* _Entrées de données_
◆ ◆ ◆ ◆ ◆ ◆ ◆
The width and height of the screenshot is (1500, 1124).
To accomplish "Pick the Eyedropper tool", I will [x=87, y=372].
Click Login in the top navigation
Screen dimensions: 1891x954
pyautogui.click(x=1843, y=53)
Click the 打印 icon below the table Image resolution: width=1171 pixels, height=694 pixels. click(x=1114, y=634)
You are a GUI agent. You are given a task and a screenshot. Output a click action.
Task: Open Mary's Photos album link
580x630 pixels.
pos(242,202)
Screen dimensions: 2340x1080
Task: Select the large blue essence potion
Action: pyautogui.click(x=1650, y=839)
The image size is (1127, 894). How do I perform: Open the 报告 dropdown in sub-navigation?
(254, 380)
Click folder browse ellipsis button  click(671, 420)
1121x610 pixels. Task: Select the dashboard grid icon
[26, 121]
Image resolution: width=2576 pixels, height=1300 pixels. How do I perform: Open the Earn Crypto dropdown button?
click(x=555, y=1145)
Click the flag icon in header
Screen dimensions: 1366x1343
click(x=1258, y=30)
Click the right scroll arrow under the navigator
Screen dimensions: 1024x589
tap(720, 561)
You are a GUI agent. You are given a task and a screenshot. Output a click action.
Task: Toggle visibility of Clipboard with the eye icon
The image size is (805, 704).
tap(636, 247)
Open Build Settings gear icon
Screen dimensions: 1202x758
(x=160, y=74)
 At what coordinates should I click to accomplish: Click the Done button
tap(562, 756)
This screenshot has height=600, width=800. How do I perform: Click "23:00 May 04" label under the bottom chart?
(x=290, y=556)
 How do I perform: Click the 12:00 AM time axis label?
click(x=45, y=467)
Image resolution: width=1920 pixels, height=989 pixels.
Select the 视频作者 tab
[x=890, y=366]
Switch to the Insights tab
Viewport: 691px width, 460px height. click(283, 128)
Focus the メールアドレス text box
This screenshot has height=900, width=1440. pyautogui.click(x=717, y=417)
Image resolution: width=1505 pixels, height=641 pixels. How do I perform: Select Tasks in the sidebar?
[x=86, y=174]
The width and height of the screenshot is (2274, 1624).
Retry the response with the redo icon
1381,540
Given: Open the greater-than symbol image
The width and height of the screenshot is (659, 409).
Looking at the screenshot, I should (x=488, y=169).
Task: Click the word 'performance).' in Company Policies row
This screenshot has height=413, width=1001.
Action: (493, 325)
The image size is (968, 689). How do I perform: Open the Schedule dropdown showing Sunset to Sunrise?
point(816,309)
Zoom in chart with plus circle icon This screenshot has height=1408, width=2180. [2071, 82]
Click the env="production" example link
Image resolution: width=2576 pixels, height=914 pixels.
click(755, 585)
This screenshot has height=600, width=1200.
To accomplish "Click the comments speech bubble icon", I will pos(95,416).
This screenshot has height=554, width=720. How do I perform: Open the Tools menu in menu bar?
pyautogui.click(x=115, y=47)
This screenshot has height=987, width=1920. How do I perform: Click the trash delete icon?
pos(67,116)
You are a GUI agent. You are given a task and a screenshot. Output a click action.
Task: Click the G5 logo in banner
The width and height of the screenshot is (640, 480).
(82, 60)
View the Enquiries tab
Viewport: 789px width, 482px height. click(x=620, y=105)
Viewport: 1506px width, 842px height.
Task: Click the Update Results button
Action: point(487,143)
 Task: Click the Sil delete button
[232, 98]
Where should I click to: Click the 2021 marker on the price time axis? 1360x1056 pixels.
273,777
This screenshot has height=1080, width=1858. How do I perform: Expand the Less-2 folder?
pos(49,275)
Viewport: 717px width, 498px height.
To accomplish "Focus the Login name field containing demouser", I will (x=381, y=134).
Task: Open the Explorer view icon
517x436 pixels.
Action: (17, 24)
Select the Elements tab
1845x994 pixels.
◆ ◆ ◆ ◆ ◆ ◆ ◆
* _CONSIGNE_
Présente sous forme de liste numérotée tout ce qui va du début des lignes jusqu'à la ligne contenant « Click the 打印 », celle-ci comprise. Omets les lignes vides.

* _RÉPONSE_
1. The width and height of the screenshot is (1500, 1124).
2. To accomplish "Pick the Eyedropper tool", I will [x=87, y=372].
3. Click Login in the top navigation
4. Screen dimensions: 1891x954
5. pyautogui.click(x=1843, y=53)
6. Click the 打印 icon below the table Image resolution: width=1171 pixels, height=694 pixels. click(x=1114, y=634)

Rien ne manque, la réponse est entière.